Provided passage:
◇ ◇ ◇ ◇

Some of Oklahoma’s finest officers stepped out of the patrol cars and into the classrooms Tuesday in local Cleveland County schools. The grassroots initiative was based on immediate need rather than a social program. Basically, the city of Moore, Ok., faced staffing shortages this week, and a few local cops covered teaching shifts as substitutes.
Photos posted on the Moore Police Department website depict officers teaching sixth-grade classes at Apple Creek Elementary. The department said additional officers have served at Houchin and Broadmoore, as well. Officers continue to receive paychecks from the city police fund. The in-school work borders somewhere between volunteer work and an “all hands on deck” civic pride.
“We are thankful to be able to assist our community during these difficult times,” MPD wrote on Facebook.
Officers Volunteered for the Job
Located about 15 minutes south of Oklahoma City, Moore regularly faces substitute teacher shortages. Their plight is a common one: many metropolitan school districts in the US face public school teacher shortages. Finding capable substitutes is an even bigger challenge.

◇ ◇ ◇ ◇

Exercise data:

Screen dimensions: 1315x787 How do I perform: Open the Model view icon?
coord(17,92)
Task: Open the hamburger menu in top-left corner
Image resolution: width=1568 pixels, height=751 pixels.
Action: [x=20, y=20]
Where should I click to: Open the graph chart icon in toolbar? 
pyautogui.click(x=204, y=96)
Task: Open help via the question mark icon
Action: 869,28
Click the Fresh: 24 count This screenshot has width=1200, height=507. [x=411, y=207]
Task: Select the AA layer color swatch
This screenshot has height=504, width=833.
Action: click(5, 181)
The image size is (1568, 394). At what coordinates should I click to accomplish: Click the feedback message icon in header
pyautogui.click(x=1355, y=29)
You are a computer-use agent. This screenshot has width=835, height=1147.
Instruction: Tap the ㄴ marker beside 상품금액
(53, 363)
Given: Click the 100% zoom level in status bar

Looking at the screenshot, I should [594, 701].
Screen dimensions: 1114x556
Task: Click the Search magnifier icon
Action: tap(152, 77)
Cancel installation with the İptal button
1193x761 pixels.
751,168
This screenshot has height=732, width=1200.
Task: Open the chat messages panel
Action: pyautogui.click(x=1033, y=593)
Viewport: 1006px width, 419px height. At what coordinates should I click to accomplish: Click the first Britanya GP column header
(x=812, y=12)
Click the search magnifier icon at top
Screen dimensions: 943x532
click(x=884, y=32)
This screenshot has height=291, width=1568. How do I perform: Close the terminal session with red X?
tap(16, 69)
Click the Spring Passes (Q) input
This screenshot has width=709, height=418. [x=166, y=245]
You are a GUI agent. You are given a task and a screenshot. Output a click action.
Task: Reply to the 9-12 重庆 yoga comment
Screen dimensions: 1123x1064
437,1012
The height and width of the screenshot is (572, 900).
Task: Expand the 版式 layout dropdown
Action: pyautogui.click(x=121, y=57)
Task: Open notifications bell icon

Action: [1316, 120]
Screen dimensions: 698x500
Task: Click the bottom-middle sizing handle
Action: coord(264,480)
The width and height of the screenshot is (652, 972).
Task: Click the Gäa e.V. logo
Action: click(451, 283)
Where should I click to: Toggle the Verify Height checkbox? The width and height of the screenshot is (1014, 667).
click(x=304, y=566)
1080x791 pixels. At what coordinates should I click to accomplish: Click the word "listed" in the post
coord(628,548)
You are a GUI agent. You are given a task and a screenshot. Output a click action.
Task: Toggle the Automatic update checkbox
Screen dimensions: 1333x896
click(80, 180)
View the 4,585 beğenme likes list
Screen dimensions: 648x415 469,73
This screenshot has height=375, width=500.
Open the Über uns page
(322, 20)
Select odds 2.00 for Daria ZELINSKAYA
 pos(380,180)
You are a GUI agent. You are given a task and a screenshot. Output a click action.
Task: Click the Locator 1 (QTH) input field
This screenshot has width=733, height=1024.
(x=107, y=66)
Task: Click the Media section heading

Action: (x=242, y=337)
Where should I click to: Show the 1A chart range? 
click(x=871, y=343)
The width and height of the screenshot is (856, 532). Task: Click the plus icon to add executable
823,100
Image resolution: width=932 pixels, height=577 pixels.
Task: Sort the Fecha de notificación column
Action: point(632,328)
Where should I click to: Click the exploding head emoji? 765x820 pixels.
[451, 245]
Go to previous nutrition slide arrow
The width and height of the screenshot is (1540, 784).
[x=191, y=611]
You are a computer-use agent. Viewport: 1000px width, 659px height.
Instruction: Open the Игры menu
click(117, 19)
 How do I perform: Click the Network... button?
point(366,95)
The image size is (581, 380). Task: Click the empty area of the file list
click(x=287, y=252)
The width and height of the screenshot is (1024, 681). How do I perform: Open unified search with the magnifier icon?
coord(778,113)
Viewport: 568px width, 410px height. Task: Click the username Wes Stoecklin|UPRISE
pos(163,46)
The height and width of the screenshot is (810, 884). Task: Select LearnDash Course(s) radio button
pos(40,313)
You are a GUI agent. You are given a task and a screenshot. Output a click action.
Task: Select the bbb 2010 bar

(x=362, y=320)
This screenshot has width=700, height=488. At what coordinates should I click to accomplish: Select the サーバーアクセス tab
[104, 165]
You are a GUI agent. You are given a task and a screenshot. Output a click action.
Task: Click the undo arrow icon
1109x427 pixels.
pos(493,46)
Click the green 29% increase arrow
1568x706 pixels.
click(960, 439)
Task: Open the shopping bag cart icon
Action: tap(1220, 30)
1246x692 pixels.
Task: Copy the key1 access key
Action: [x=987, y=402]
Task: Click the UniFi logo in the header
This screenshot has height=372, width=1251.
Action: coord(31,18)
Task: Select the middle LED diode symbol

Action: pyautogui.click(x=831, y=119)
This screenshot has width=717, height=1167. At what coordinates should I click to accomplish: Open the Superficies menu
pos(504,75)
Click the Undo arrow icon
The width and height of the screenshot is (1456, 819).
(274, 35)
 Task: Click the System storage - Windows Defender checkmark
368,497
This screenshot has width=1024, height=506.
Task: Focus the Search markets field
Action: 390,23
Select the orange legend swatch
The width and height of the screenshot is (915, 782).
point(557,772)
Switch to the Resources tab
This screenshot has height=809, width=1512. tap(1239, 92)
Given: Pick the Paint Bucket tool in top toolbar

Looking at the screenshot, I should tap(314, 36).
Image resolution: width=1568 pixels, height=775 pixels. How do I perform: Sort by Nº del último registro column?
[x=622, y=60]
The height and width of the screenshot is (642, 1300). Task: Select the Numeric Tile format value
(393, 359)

◇ ◇ ◇ ◇

Work order 1: Retype the stretch of the article on Moore police officers from "Photos posted on" through "even bigger challenge.", keeping every word and mark unchanged.
Work order 2: Using the article on Moore police officers, decide whether each statement agrees with it, answering yes or no and quoting the words that settle it: (a) Photos show officers teaching sixth-grade classes at Apple Creek Elementary. (b) Officers stop getting paid by the city police fund while they teach. (c) Moore is about 15 minutes north of Oklahoma City.

Response 1:
Photos posted on the Moore Police Department website depict officers teaching sixth-grade classes at Apple Creek Elementary. The department said additional officers have served at Houchin and Broadmoore, as well. Officers continue to receive paychecks from the city police fund. The in-school work borders somewhere between volunteer work and an “all hands on deck” civic pride.
“We are thankful to be able to assist our community during these difficult times,” MPD wrote on Facebook.
Officers Volunteered for the Job
Located about 15 minutes south of Oklahoma City, Moore regularly faces substitute teacher shortages. Their plight is a common one: many metropolitan school districts in the US face public school teacher shortages. Finding capable substitutes is an even bigger challenge.

Response 2:
(a) Yes: "Photos posted on the Moore Police Department website depict officers teaching sixth-grade classes at Apple Creek Elementary."
(b) No: "Officers continue to receive paychecks from the city police fund."
(c) No: "Located about 15 minutes south of Oklahoma City"